Towards Practical Real-Time Neural Video Compression
Zhaoyang Jia, Bin Li, Jiahao Li, Wenxuan Xie, Linfeng Qi, Houqiang Li, Yan Lu
TL;DR
This paper targets the practical deployment gap in neural video codecs by identifying operational complexity—particularly latent size $P_{size}$ and module count $P_{num}$—as the primary bottleneck to real-time coding. It introduces DCVC-RT, a real-time NVC that uses implicit temporal modelling, single low-resolution latents (e.g., $1/8$), module-bank rate control, and model integerization to achieve high RD performance with low latency. Empirically, DCVC-RT delivers real-time 1080p coding on consumer and data-center GPUs (e.g., around $125$ fps encode / $113$ fps decode on $A100$) with about a $21\%$ BD-Rate reduction versus H.266/VTM, while maintaining far higher speeds than prior approaches. The work demonstrates a practical path toward deployable NVCs and lays groundwork for further hardware-aware optimizations and larger models to close remaining gaps in high-bitrate regimes.
Abstract
We introduce a practical real-time neural video codec (NVC) designed to deliver high compression ratio, low latency and broad versatility.
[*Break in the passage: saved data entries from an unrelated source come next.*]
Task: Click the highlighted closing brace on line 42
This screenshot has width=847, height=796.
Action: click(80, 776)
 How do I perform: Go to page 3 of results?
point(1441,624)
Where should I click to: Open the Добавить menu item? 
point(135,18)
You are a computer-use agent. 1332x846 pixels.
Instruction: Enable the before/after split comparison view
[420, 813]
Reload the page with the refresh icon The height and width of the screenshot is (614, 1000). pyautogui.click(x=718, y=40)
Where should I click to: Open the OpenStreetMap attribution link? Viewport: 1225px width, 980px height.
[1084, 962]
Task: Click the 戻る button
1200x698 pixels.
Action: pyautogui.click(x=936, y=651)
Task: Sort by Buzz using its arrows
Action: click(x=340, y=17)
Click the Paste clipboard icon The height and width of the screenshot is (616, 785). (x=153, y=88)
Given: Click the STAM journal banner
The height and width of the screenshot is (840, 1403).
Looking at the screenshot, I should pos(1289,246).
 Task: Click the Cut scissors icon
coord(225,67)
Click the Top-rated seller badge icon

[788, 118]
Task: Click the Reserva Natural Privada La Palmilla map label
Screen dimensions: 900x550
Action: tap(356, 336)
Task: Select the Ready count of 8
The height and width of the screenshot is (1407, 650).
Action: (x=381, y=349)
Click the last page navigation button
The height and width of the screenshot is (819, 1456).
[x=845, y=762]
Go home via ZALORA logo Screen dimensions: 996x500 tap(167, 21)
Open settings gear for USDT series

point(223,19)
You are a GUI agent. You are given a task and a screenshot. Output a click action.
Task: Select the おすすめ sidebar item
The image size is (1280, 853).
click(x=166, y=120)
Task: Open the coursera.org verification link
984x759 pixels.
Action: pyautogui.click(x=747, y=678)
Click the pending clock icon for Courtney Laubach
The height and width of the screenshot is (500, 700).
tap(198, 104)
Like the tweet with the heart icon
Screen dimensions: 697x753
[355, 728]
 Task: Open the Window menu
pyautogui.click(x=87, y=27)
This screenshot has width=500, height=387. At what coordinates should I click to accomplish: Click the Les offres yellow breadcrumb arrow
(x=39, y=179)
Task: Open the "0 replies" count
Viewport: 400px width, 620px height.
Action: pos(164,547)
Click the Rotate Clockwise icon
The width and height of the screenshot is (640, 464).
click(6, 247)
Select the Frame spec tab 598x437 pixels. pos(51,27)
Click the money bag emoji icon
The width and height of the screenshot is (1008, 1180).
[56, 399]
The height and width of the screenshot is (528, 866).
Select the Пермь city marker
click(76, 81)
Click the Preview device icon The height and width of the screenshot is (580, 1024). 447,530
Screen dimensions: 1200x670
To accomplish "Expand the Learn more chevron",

In practice, the coding speed of NVCs depends on 1) computational costs, and 2) non-computational operational costs, such as memory I/O and the number of function calls. While most efficient NVCs prioritize reducing computational cost, we identify operational cost as the primary bottleneck to achieving higher coding speed. Leveraging this insight, we introduce a set of efficiency-driven design improvements focused on minimizing operational costs. Specifically, we employ implicit temporal modeling to eliminate complex explicit motion modules, and use single low-resolution latent representations rather than progressive downsampling. These innovations significantly accelerate NVC without sacrificing compression quality. Additionally, we implement model integerization for consistent cross-device coding and a module-bank-based rate control scheme to improve practical adaptability. Experiments show our proposed DCVC-RT achieves an impressive average encoding/decoding speed at 125.2/112.8 fps (frames per second) for 1080p video, while saving an average of 21% in bitrate compared to H.266/VTM. The code is available at https://github.com/microsoft/DCVC.